There are other effects, such as loss of enjoyment. Even a person with mild hearing loss has trouble hearing softer sounds, has difficulty differentiating between the softest sounds and the loudest sounds, and has more listening fatigue. To compensate for this loss of hearing sensitivity, people with hearing loss will need to “turn it up” whenever possible.
Safety can also be compromised. The sounds of a tea kettle, the warning beep as a fork lift backs up, and the engine of an oncoming car may be missed. There can be a general loss of situational awareness.
Not surprisingly, all of these challenges can affect a person’s mental health. Hearing loss is strongly associated with depression. Depressed people are also less likely to participate in activities with others, so the effects of hearing loss and depression compound and intensify isolation. Hearing loss is also associated with cognitive decline, which includes loss of memory and thinking skills. As people lose their ability to hear, they don’t use the hearing-related parts of their brains as much, and these parts start to break down. It is a case of “use it or lose it.”
The Cost
NIHL is just one consequence of occupational exposure that the industrial hygienist has to consider among a plethora of potential hazards such as toxic dusts and vapors, radiation, and vibration. Long-term exposure can lead to debilitating illnesses such as hand-arm syndrome in the case of vibration and occupational asthma and lung cancers from breathing “contaminated” air in the workplace, which could ultimately lead to premature death. Construction is very prone to multiple exposure types, and the rate of deaths from respiratory diseases significantly exceeds the rate of accidental deaths (by a factor of 100 in the U.K.).

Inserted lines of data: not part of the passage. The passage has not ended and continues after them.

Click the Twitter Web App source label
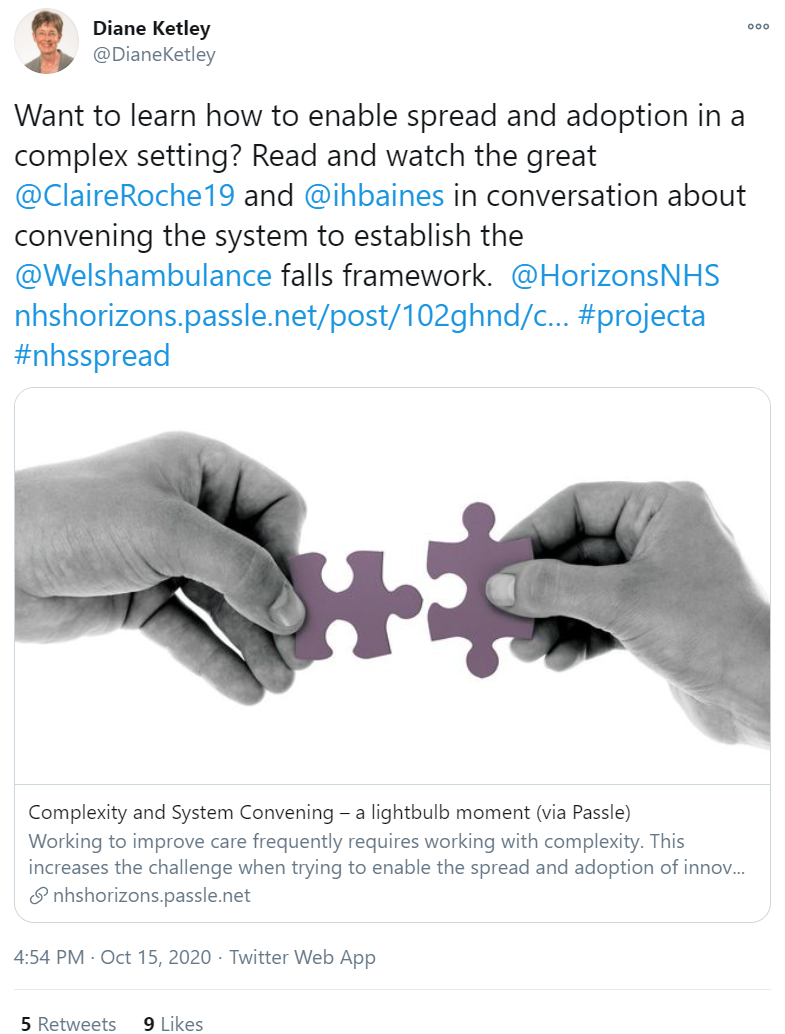Viewport: 785px width, 1034px height. [302, 957]

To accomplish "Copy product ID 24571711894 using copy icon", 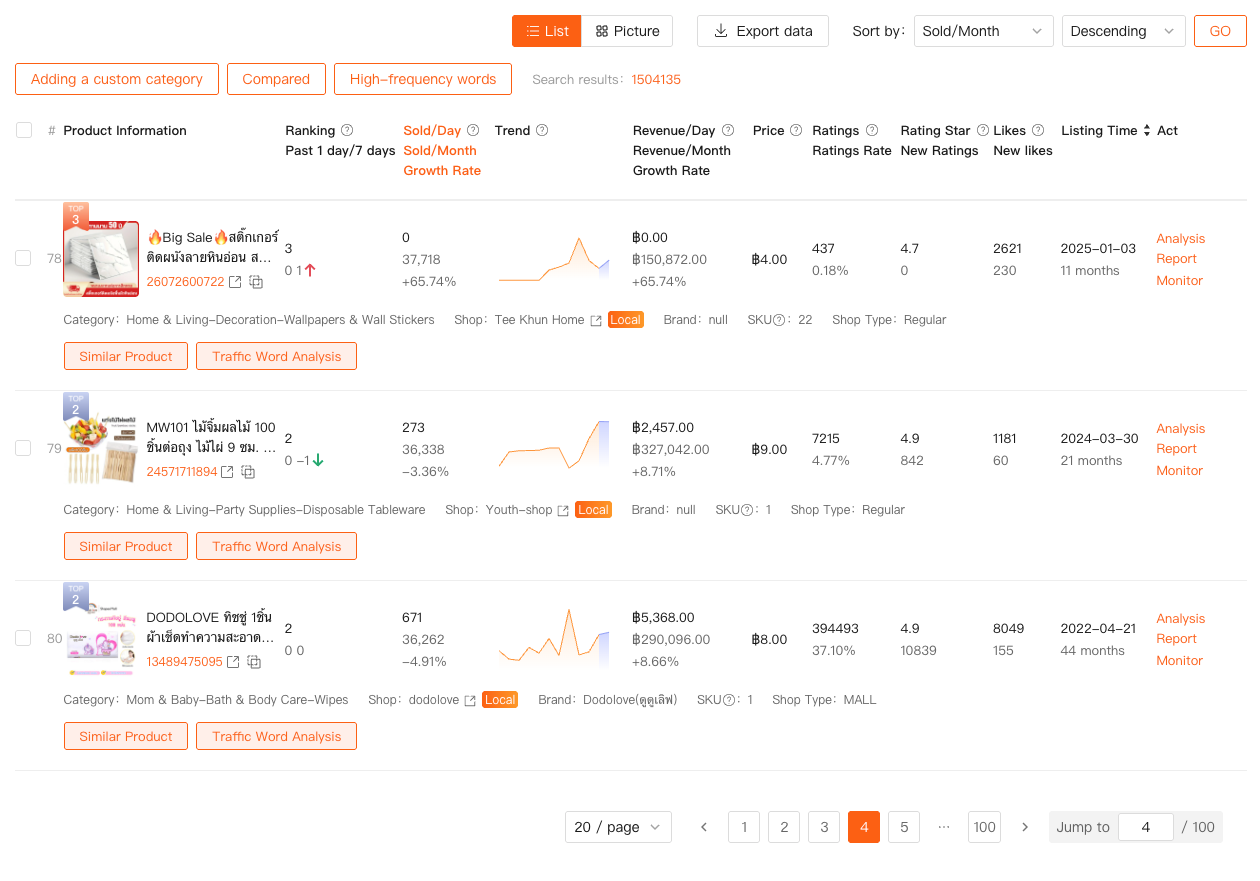I will coord(248,472).
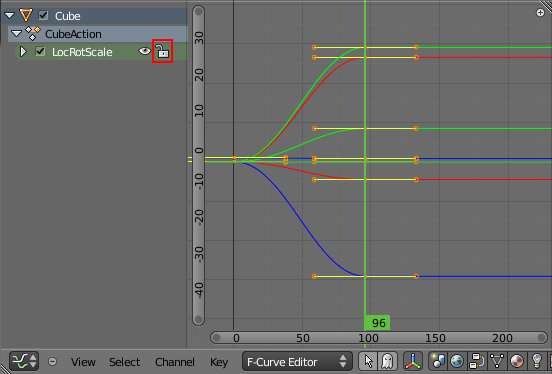The width and height of the screenshot is (552, 374).
Task: Collapse the CubeAction tree arrow
Action: (x=16, y=33)
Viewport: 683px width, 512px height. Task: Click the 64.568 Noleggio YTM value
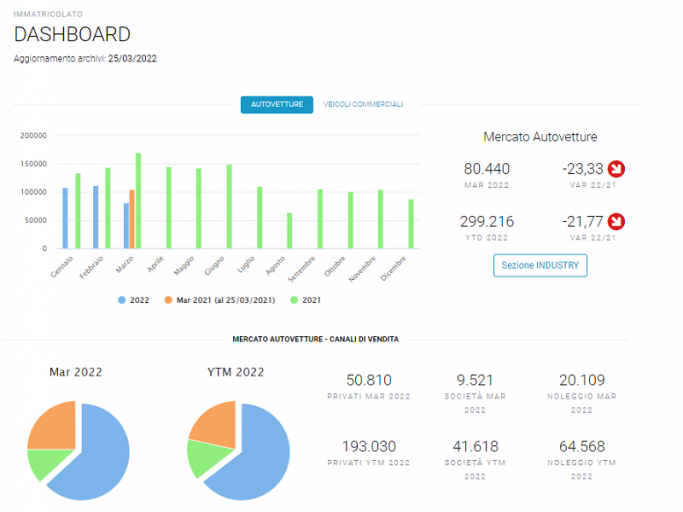pos(582,447)
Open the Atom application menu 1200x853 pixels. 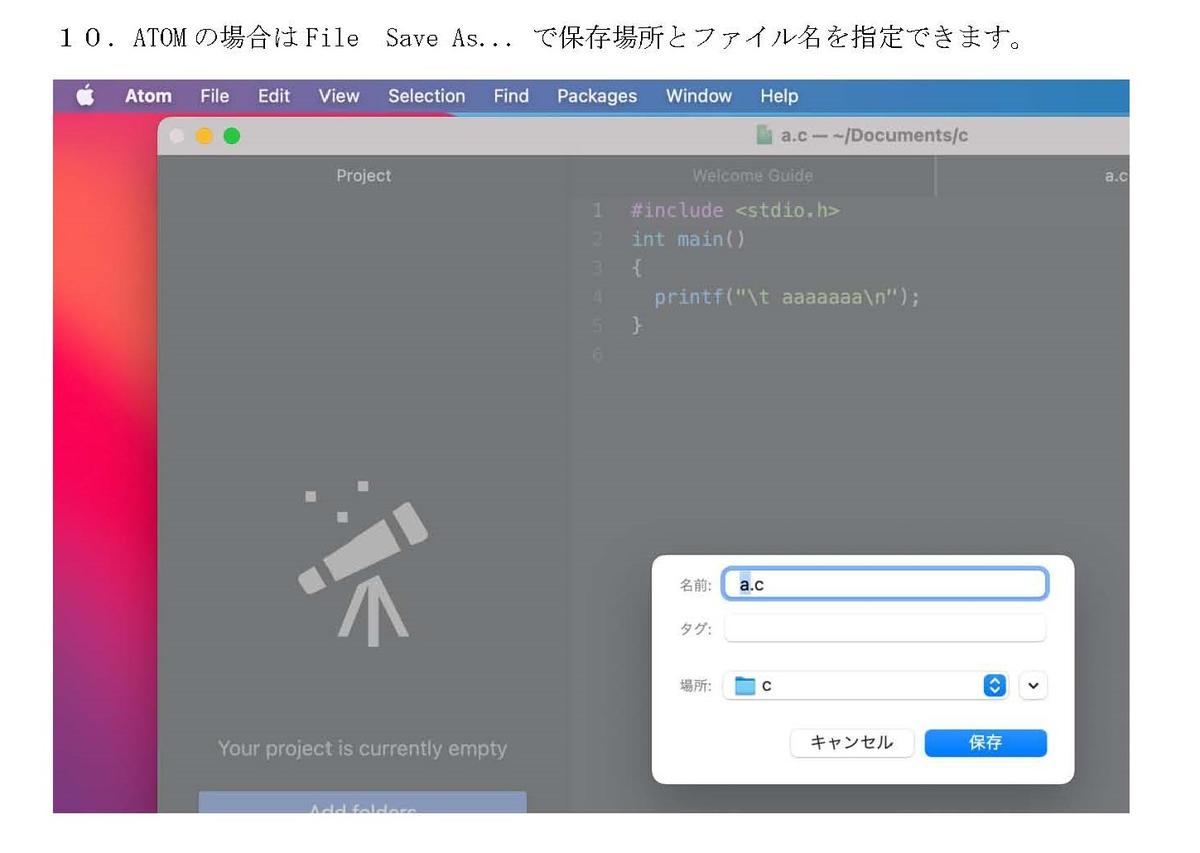click(x=148, y=96)
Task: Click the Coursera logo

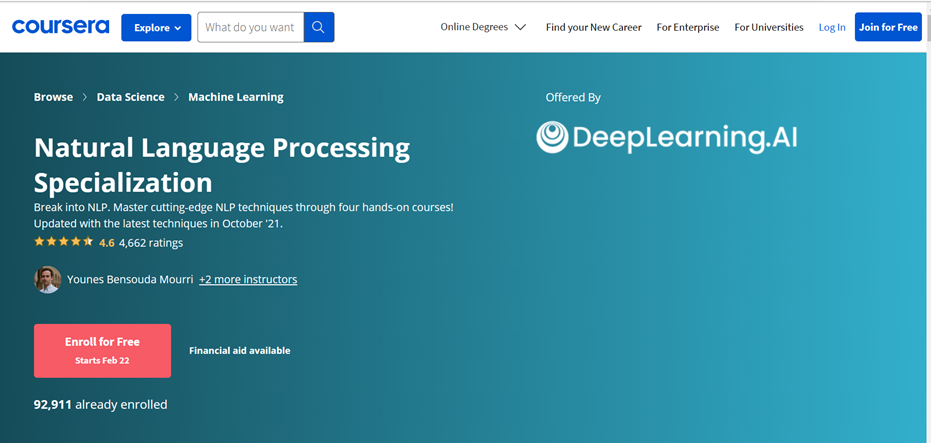Action: click(x=60, y=27)
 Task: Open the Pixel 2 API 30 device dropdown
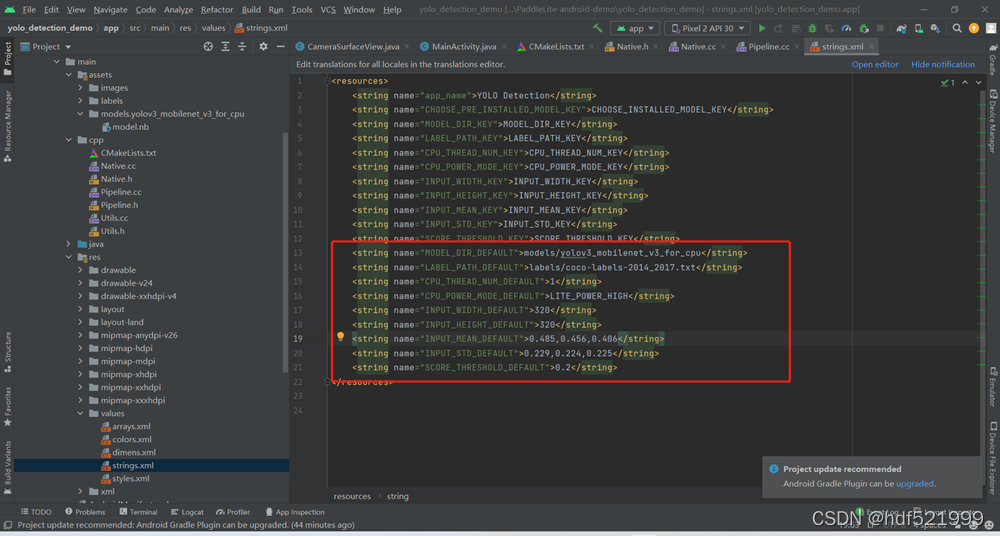coord(707,28)
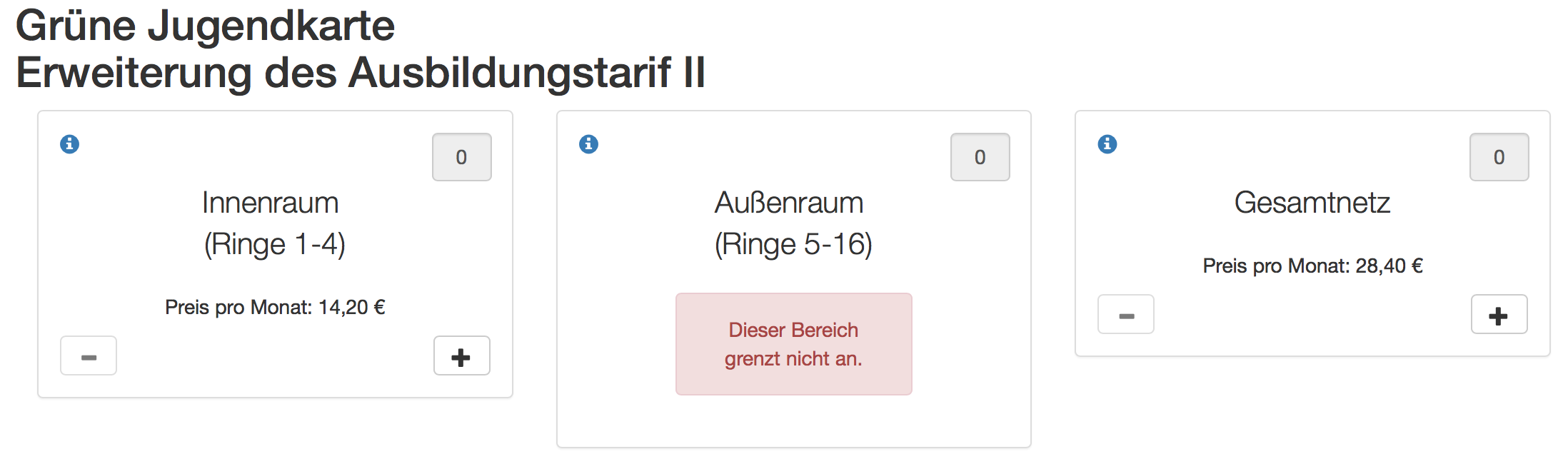Click the 'Innenraum' card title
The image size is (1568, 464).
tap(271, 203)
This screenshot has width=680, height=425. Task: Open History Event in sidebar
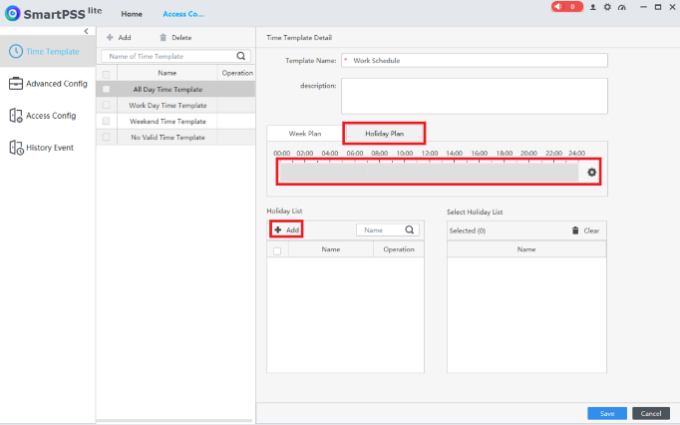pos(42,147)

Apart from the emotive human costs, the National Academy of Social Insurance (NASI) reported that, for 2009, employers spent $74 billion on workers’ compensation. This figure rose to $88 billion in 2013. In that same year, the U.S. Bureau of Labor Statistics reported that more than 3 million workers had a non-fatal occupational injury or illness. Worldwide, according to the International Labour Organization (ILO), Annually, 160 million people are affected by occupational injuries and illnesses, and 2 million people die, with costs that equate to nearly 4 percent of world GDP. That’s over $3 trillion U.S. dollars!
Further delving back into history, during the building of the Panama Canal nearly six thousand deaths were recorded from disease and accidents, which today you would think unacceptable. However, it is said that 7,000 construction workers will have died in Qatar by the time the first ball is kicked in the soccer World Cup in 2022. How many more will have had preventable exposures? By contrast, the building of the London 2012 Olympic Park was a significant landmark in infrastructure development since there were no deaths during construction and the provision of occupational hygiene (and health) services demonstrated a 7:1 return on investment. This project has become the benchmark for U.K. construction, and a similar approach has been implemented on other major infrastructure developments such as London’s Crossrail rail project and regeneration of the iconic Battersea Power Station on the banks of the River Thames.
Clearly, ill health and injury are bad for business, which is at last waking up to the fact that good health and safety is an investment, not a “blocker” to productivity. But while health and safety are referred to in the same breath, we have actually been shouting safety and whispering health, and this must change.